Let’s see how the design of failure modes applies to the grounded airline from before. The airline’s Core Facilities project had not planned out its failure modes. The crack started at the improper handling of the SQLException, but it could have been stopped at many other points. Let’s look at some examples, from low-level detail to high-level architecture.

Because the pool was configured to block requesting threads when no resources were available, it eventually tied up all request-handling threads. (This happened independently in each application server instance.) The pool could have been configured to create more connections if it was exhausted. It also could have been configured to block callers for a limited time, instead of blocking forever when all connections were checked out. Either of these would have stopped the crack from propagating.
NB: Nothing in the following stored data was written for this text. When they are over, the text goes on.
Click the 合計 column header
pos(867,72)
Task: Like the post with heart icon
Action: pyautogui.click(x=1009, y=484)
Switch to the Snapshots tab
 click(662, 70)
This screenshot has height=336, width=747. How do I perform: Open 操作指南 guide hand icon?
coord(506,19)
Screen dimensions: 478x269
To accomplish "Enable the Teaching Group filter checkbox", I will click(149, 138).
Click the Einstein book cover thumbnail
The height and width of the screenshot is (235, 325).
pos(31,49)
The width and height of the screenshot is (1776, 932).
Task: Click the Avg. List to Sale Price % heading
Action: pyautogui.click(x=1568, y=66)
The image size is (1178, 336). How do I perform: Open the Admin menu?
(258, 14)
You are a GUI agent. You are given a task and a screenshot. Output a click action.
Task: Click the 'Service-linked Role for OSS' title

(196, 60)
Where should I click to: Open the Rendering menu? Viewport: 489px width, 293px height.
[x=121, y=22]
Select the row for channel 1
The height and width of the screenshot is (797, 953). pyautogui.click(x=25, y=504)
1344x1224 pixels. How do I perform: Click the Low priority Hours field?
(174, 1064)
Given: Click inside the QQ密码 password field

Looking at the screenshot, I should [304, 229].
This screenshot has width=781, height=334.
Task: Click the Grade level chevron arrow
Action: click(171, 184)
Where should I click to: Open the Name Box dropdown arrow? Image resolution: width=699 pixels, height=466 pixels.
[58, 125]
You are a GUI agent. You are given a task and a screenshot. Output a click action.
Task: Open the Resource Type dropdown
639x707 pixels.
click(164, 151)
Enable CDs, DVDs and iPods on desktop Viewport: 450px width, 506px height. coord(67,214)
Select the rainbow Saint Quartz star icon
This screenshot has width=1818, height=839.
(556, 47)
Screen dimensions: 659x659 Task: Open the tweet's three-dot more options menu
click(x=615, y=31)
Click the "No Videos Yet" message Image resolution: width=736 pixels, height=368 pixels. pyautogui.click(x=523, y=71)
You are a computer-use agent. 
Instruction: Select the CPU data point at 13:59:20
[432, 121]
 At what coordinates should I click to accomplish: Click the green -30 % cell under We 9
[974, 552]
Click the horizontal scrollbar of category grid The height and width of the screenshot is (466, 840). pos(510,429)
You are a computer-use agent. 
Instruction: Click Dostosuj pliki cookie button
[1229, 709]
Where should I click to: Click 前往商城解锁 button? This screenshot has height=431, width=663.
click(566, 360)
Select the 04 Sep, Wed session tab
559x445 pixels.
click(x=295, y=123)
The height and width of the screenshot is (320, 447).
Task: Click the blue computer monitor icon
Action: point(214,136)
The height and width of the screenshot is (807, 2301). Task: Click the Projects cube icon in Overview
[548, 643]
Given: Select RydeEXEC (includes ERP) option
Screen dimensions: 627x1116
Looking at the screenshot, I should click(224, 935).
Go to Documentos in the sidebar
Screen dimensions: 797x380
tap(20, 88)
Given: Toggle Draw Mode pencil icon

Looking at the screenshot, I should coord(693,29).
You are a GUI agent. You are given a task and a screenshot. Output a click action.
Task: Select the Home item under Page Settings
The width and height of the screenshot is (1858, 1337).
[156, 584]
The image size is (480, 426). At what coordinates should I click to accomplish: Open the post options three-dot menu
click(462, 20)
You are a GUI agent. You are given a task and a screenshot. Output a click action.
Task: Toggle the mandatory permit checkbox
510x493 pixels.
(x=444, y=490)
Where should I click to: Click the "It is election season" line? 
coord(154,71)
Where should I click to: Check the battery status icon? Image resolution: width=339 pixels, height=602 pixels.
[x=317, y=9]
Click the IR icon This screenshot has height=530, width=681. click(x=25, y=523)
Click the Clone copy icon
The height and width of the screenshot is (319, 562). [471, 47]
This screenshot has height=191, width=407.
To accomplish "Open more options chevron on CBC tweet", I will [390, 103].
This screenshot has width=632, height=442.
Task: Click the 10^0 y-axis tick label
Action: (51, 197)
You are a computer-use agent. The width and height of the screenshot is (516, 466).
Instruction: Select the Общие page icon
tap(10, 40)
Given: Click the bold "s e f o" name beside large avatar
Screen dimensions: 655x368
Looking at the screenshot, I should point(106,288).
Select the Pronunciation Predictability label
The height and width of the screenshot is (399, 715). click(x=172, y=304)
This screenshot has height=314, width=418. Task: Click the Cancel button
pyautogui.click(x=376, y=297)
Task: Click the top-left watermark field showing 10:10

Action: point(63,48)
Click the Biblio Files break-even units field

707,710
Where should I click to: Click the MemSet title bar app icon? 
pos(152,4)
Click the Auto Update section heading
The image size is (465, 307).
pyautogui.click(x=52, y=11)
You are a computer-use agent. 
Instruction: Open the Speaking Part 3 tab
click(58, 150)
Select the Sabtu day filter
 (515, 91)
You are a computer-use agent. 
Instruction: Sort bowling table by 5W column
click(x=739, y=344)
At the next level up, a problem with one call in CF caused the calling applications on other hosts to fail. Because CF exposed its services as Enterprise JavaBeans (EJBs), it used RMI. By default, RMI calls will never time out. In other words, the callers blocked waiting to read their responses from CF’s EJBs. The first twenty callers to each instance received exceptions: a SQLException wrapped in an InvocationTargetException wrapped in a RemoteException, to be precise. After that, the calls started blocking.

The client could have been written to set a timeout on the RMI sockets. For example, it could have installed a socket factory that calls Socket.setSoTimeout on all new sockets it creates. At a certain point in time, CF could also have decided to build an HTTP-based web service instead of EJBs. Then the client could set a timeout on its HTTP requests. The clients might also have written their calls so the blocked threads could be jettisoned, instead of having the request-handling thread make the external integration call. None of these were done, so the crack propagated from CF to all systems that used CF.

At a still larger scale, the CF servers themselves could have been partitioned into more than one service group. That would have kept a problem within one of the service groups from taking down all users of CF. (In this case, all the service groups would have cracked in the same way, but that would not always be the case.) This is another way of stopping cracks from propagating into the rest of the enterprise.

Looking at even larger architecture issues, CF could’ve been built using request/reply message queues. In that case, the caller would know that a reply might never arrive. It would have to deal with that case as part of handling the protocol itself. Even more radically, the callers could have been searching for flights by looking for entries in a tuple space that matched the search criteria. CF would have to have kept the tuple space populated with flight records. The more tightly coupled the architecture, the greater the chance this coding error can propagate. Conversely, the less-coupled architectures act as shock absorbers, diminishing the effects of this error instead of amplifying them.

Any of these approaches could have stopped the SQLException problem from spreading to the rest of the airline. Sadly, the designers had not considered the possibility of “cracks” when they created the shared services.